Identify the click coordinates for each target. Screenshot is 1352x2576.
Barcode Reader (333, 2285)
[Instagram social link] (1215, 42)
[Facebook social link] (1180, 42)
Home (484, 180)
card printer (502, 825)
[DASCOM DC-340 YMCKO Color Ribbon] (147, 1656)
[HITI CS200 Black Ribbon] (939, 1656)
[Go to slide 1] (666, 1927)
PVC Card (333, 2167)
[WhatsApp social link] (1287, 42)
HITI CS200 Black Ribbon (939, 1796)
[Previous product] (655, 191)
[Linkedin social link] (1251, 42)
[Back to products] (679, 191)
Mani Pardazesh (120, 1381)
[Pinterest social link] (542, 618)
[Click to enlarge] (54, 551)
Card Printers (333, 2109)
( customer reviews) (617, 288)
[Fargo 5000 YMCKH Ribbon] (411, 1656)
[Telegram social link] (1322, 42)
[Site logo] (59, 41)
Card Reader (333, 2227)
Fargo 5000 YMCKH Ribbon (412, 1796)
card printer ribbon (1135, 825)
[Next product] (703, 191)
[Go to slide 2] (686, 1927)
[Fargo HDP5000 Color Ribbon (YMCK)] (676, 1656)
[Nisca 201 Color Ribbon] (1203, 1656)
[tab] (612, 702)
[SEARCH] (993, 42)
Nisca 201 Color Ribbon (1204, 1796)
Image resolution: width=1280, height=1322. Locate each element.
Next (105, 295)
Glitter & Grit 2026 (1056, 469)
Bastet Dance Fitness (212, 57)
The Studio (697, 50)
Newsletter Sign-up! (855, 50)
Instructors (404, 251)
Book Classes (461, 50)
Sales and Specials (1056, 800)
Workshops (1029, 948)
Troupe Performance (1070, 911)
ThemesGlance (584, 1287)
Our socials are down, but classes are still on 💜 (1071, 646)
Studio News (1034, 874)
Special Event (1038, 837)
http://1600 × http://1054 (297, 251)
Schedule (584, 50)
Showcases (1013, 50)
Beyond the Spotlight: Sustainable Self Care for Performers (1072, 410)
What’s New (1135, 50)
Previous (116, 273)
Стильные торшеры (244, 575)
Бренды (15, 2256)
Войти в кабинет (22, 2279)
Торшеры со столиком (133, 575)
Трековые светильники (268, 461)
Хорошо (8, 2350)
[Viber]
———
## Required work:
Read through the data above. Report each line that has the word "Black".

## Answer to the exercise:
[HITI CS200 Black Ribbon] (939, 1656)
HITI CS200 Black Ribbon (939, 1796)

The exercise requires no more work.